Three phases of the project are in operation. They are:
- The Keystone Pipeline (Phase I), delivering oil from Hardisty, Alberta, over 3,456 kilometres (2,147 mi) to the junction at Steele City, Nebraska, and on to Wood River Refinery in Roxana, Illinois, and Patoka Oil Terminal Hub (tank farm) north of Patoka, Illinois, completed in June 2010.[3]
- The Keystone-Cushing extension (Phase II), running 468 kilometres (291 mi) from Steele City to storage and distribution facilities (tank farm) at Cushing, Oklahoma,[4] completed in February 2011.[5]
- The Gulf Coast Extension (Phase III), running 784 kilometres (487 mi) from Cushing to refineries at Port Arthur, Texas was completed in January 2014,[6][7] and a lateral pipeline to refineries at Houston, Texas and a terminal will be completed mid-2016, going online the following year.[8]
The proposed Keystone XL Pipeline (Phase IV) would have essentially duplicated the Phase I pipeline between Hardisty, Alberta, and Steele City, Nebraska,[9] with a shorter route and a larger-diameter pipe. It would run through Baker, Montana, where American-produced light crude oil from the Williston Basin (Bakken formation) of Montana and North Dakota would be added[2] to the Keystone’s current throughput of synthetic crude oil (syncrude) and diluted bitumen (dilbit) from the oil sands of Canada. However, after more than six years of review, President Barack Obama announced on November 6, 2015, his administration’s rejection of the fourth phase. The President-elect of the United States, Donald Trump, has stated that he would “absolutely approve it, 100 percent.”

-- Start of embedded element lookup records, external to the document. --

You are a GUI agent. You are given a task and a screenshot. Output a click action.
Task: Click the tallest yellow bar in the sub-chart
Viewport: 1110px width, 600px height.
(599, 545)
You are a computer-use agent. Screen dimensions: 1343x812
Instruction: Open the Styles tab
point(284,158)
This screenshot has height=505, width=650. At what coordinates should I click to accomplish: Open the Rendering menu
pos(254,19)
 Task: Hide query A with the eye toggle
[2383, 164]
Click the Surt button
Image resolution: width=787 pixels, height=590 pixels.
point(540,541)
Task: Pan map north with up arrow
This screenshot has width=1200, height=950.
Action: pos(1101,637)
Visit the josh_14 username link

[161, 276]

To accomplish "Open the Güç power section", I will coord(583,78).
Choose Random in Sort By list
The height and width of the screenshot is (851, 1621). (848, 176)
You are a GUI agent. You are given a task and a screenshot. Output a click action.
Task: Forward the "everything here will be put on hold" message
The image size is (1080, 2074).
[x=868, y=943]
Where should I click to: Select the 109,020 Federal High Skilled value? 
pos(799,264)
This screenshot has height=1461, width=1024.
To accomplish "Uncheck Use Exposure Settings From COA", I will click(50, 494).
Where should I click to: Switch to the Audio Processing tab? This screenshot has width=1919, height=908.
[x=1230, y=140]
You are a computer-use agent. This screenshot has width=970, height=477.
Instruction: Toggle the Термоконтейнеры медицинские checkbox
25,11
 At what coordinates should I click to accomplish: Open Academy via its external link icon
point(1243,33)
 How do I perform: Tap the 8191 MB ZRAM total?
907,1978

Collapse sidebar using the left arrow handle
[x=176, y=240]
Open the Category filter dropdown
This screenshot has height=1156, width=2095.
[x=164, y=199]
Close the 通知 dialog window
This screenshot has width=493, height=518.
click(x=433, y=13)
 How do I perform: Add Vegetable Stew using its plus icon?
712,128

The first two phases have the capacity to deliver up to 590,000 barrels per day (94,000 m3/d) of oil into the Mid-West refineries.[4] Phase III has capacity to deliver up to 700,000 barrels per day (110,000 m3/d) to the Texas refineries.[10] By comparison, U.S. oil production averaged 9,400,000 barrels per day (1,490,000 m3/d) in first-half 2015, with gross exports of 500,000 barrels per day (79,000 m3/d) through July 2015.